Le prologue de la Chanson des Saisnes
L'expression « matière de Bretagne » provient du prologue de la Chanson des Saisnes de Jean Bodel (1165-1210). Aux vers 6 à 11, le poète, soucieux de situer son œuvre dans le champ littéraire de son époque, évoque trois matières littéraires :
Ne sont que III matieres à nul home antandant :
De France et de Bretaigne et de Rome la grant.
Et de ces III matieres n'i a nule semblant.
Li conte de Bretaigne sont si vain et plaisant ;
Cil de Rome sont sage et de san aprenant ;
Cil de France de voir chascun jor apparant.(Il n'existe que trois matières : celles de France, de Bretagne et de Rome. Ces trois matières ne se ressemblent pas. Les contes de Bretagne sont tellement irréels et séduisants ! Tandis que ceux de Rome sont savants et chargés de signification et que ceux de France voient chaque jour leur authenticité confirmée !)[1].
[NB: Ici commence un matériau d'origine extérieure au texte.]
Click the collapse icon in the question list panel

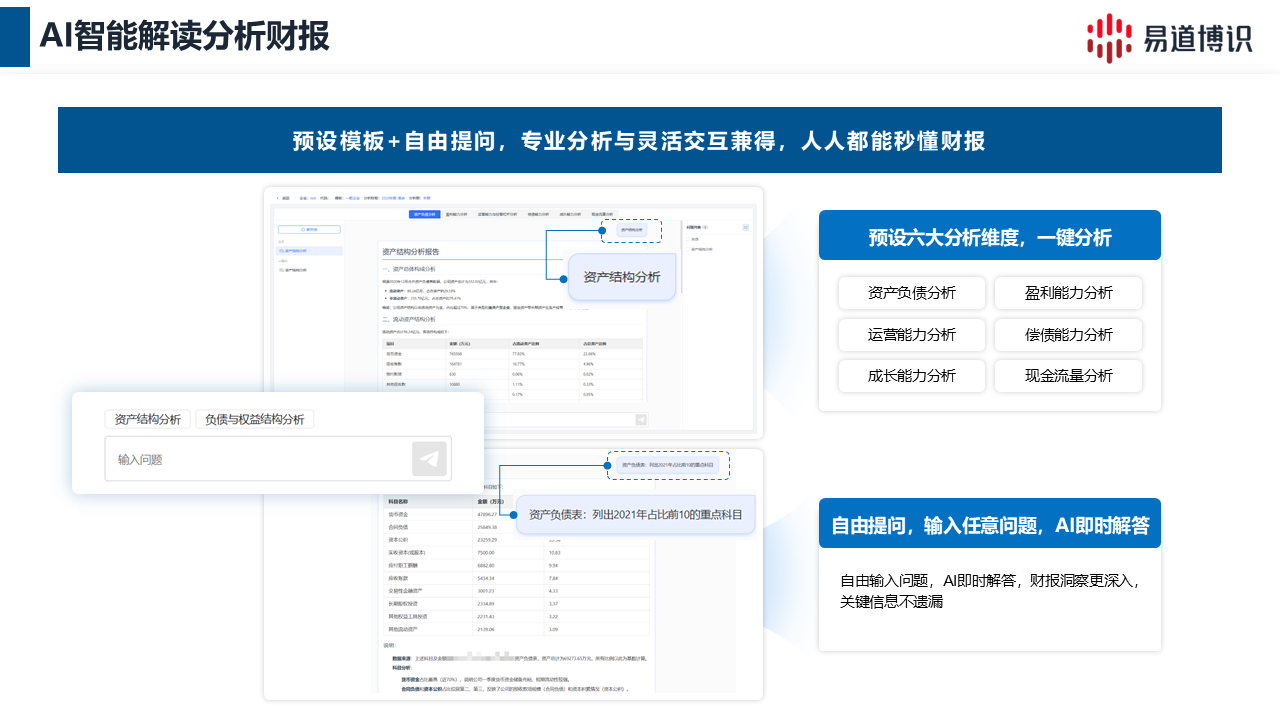coord(745,228)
Il s'agit là de la première occurrence d'une classification tripartite des œuvres littéraires médiévales en fonction de leur sujet. Le terme de « matière » doit en effet se comprendre comme « matériau thématique et narratif hérité de telle ou telle tradition ». Les auteurs inscrivent leur œuvre dans l'une ou l'autre de ces traditions facilement identifiables par le lecteur ou l'auditeur. Le prologue présente généralement des éléments explicites qui permettent de savoir d'emblée à quelle matière se rattache l'œuvre que l'on va lire ou écouter.
Matières, genres et formes littéraires
Jean Bodel, et la plupart des auteurs médiévaux à sa suite, distinguent ainsi trois types de sujets littéraires, qui émanent de trois traditions, populaires ou savantes :
- La matière de Rome
- Renvoie à l'héritage antique. Cet héritage ancien est transmis par des textes latins assez tardifs, qui ont assuré la continuité de la tradition grecque. Plusieurs romans exploitent cette matière dès le XIIe siècle et connaissent une grande diffusion : le Roman d'Alexandre, qui retrace l'histoire d'Alexandre le Grand, le Roman de Thèbes, autour de la lignée Oedipienne, le Roman d'Eneas, qui s'inspire de l'Enéide, le Roman de Troie, qui reprend la trame de l'Iliade. Les héros de ces romans appartiennent donc à cet âge d'or antique que les auteurs médiévaux s'approprient et adaptent assez librement à leurs propres modèles idéologiques et esthétiques[2].
- La matière de France
- Correspond aux légendes épiques nées en France autour de la figure de Charlemagne, dans le sillage de la Chanson de Roland. Cette matière se déploie donc surtout dans la chanson de geste, genre très prolifique aux XIIe et XIIIe siècles. Là encore, il s'agit d'une exploitation libre de légendes anciennes, puisque les hauts faits de l'empereur et de ses barons remontent au début du IXe siècle et que les premiers textes qui chantent leurs louanges datent de la fin du XIe siècle. Les sources de ces œuvres semblent davantage orales, mais l'hypothèse "traditionaliste" d'une transmission continue d'origine populaire depuis l'époque de Charlemagne est remise en cause depuis les travaux de Joseph Bédier[3].
- La matière de Bretagne
- Concerne tous les textes qui trouvent leur source dans les légendes celtiques. Ces légendes, d'origine populaire, ont circulé sous diverses formes sur le continent dès premier tiers du XIIe siècle. Marie de France évoque ainsi des lais bretons, probablement chantés, qu'elle désigne comme source de ses propres lais. La plupart des auteurs français qui reprennent ces légendes s'inspirent cependant de sources écrites, toutes plus ou moins dérivées de l'Historia Regum Britaniae, de Geoffroy de Monmouth, écrite en 1138. La "mise en roman" de cette chronique en 1155 par Wace dans son Roman de Brut[4] lance définitivement la vogue de la légende arthurienne.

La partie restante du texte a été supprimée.